Mystery Friday Episode One: It Came From The Basement

Mystery Friday Episode One: It Came From The Basement

Today surfaced a cardboard Eddie Bauer boot box, marked “Unknown,” in which was about three dozen cassettes, half lacking jewel boxes, most if not all unmarked. The sort of thing any sane man would have tossed out years ago.

But I can’t help wondering: What’s on these tapes? I’ll bet you’re wondering too.
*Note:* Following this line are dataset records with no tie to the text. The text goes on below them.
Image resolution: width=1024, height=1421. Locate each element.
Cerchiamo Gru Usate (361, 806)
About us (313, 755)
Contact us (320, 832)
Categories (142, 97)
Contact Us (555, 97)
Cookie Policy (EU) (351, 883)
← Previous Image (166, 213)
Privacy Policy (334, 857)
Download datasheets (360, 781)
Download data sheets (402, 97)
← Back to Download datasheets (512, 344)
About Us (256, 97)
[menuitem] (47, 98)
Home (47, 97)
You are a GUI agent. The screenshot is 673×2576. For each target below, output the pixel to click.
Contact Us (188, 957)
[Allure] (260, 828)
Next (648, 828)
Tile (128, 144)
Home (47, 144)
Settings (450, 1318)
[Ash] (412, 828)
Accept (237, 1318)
Welcome to Episode One of Mystery Friday! Every week I will grab a tape from the Unknown Box, play it for you, and attempt to describe it. Here’s the first one:

Skels Unplugged

This is a Maxell XLII 46-minute cassette — an unusual length. When looking at side A, there is a small piece of transparent tape covering a missing recording tab on the left side (thus allowing recording to occur on Side B, right?). Someone, possibly me, has scrawled on the transparent portion of side A, in red marker, something that looks like “SKELS LIVE AT CBGB,” or possibly, “SKELS LIVE AT GCBD” or equally likely, “SKELS LIVPUSGCOO.”

UPDATE 3/25/2016: Upon further study, I have discerned The One True Title: SKELS UNPLUGGED. This is, of course, a regrettable reference to the long-running MTV series.
UPDATE 3/26/2016: Sport Murphy responds: “Interesting find. I’m guessing this was prep for a show that happened downtown probably at one of those Thom Jack rooms with maybe just us 3, circa 93 or so. It was near, but prior to the band’s end. You did play guitar.”

Let’s listen:

1) Sport Murphy on vocals and harmonium, Willy Liguori on acoustic guitar, and yours truly(!) on second acoustic guitar, perform “The Big Parade.” Sounds like a one-mic recording. Definitely not CBGB.
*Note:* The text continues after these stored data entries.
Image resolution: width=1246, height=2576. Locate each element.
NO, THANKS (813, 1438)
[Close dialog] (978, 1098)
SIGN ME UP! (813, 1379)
2) Same line-up, “Mighty Sun.” This evidently is a tape I made of a rehearsal for a show that, as far as I can recall, never happened. I’ve played bass and dulcimer on gigs, but not guitar — again, as far as I can remember, which is a stone’s throw. Nice harmonies on this.
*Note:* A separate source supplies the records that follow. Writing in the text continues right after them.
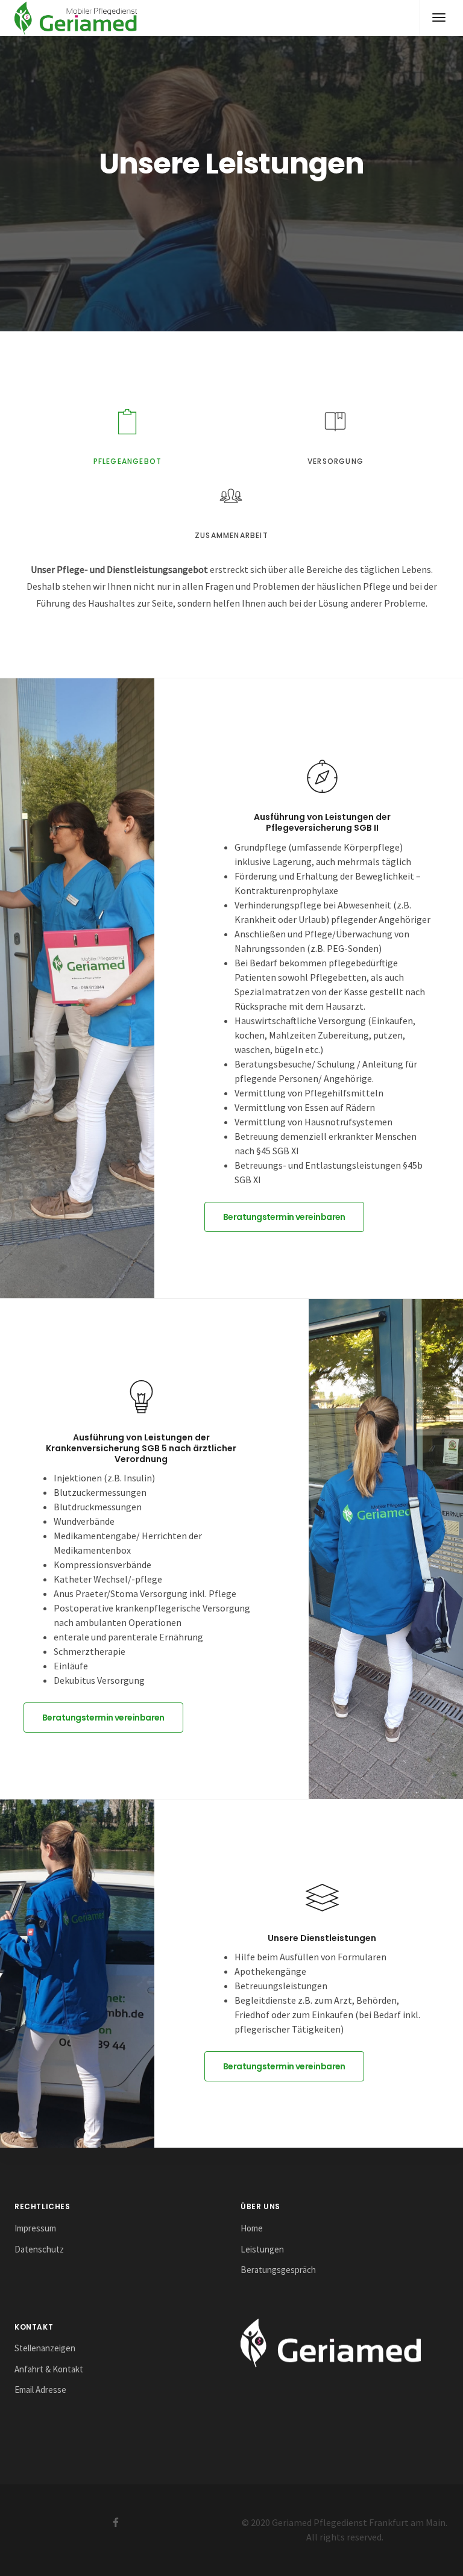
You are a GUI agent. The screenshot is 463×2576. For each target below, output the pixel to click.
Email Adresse (40, 2389)
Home (252, 2228)
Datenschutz (39, 2249)
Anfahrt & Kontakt (48, 2369)
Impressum (35, 2228)
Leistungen (262, 2249)
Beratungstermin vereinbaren (284, 1217)
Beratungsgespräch (278, 2269)
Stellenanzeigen (44, 2348)
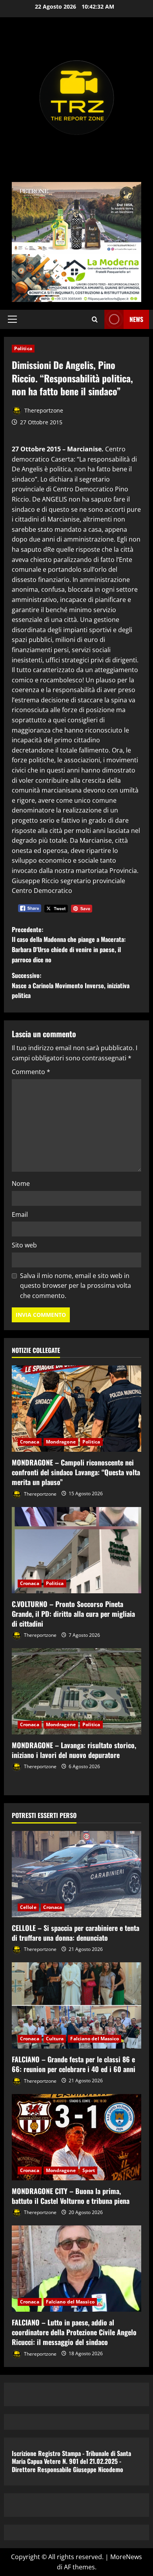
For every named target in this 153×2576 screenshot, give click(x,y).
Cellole (28, 1907)
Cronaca (29, 1441)
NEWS (136, 319)
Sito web (24, 1245)
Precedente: (69, 944)
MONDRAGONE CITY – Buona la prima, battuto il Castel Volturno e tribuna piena (70, 2196)
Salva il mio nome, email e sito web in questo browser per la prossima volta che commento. (75, 1285)
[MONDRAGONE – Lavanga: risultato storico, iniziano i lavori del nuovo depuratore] (76, 1691)
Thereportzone (43, 410)
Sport (88, 2170)
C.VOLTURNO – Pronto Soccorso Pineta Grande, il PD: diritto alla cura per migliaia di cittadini (73, 1614)
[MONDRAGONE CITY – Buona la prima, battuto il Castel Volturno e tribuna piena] (76, 2137)
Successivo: (70, 985)
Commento (31, 1071)
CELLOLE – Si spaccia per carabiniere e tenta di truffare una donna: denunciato (75, 1933)
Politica (23, 348)
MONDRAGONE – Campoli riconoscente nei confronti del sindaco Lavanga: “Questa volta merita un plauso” (76, 1472)
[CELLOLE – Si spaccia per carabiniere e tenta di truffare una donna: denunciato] (76, 1874)
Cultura (55, 2038)
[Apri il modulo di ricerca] (95, 319)
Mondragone (61, 1441)
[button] (12, 319)
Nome (21, 1183)
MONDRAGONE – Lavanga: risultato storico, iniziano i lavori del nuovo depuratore (74, 1750)
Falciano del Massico (94, 2038)
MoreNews (126, 2556)
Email (20, 1214)
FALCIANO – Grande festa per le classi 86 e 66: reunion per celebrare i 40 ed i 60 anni (73, 2064)
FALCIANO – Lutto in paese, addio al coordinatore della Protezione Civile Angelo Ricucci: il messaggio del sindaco (74, 2332)
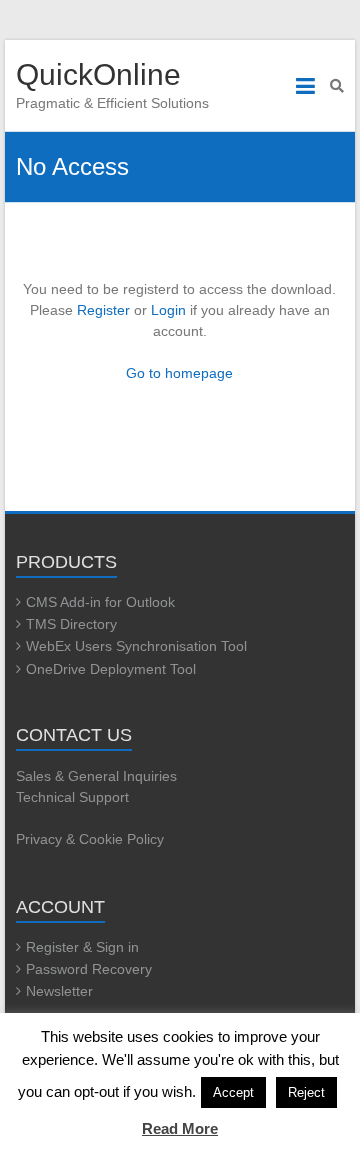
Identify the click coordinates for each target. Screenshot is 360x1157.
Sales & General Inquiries (96, 776)
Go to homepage (179, 373)
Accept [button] (233, 1092)
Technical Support (72, 797)
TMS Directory (71, 624)
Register (103, 310)
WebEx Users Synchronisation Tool (136, 646)
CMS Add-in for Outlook (100, 602)
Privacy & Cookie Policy (90, 839)
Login (168, 310)
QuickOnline (98, 74)
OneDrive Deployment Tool (111, 669)
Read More (180, 1128)
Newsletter (59, 991)
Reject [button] (306, 1092)
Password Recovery (89, 969)
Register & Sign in (82, 947)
3) “Unbecoming” – Good, strong version.

4) “She’s The One” – Arrangement notes, deliberately spoken close to the mic, are the only “flaw” here. Spirited and joyful. What’s with the crickets?

5) We work for a while on a cover of Scott Walker’s “The Bridge.” Starts to come together just before the tape runs out (here’s a cruelly unfair comparison that you will doubtless thank me for).

Well, well. I wonder what’s on Side B?

1) “Weeping Icon” – Did we really not play this show? Did we play this show? My mind is gone. It is impossible to play this song without smiling. That’ll show them Jews!

2) “Lord Help My Poor Soul” – Late period Skels song, inspired by Poe’s dying words. Fittingly it was released posthumously. I will love this song until my dying day.

3) “Pterydactyl” – thanks to Sport for reminding me of this title of this seldom-heard gem.

4) “Boy In The Sky” – Man, we are digging deep into the Skels’ repertoire. Nothing yet from Willoughby. When was this tape made?

5) Whoops! Suddenly cuts to the middle of “Ghosts Of New York,” the B-side of the first “7 by Time Or Dirt!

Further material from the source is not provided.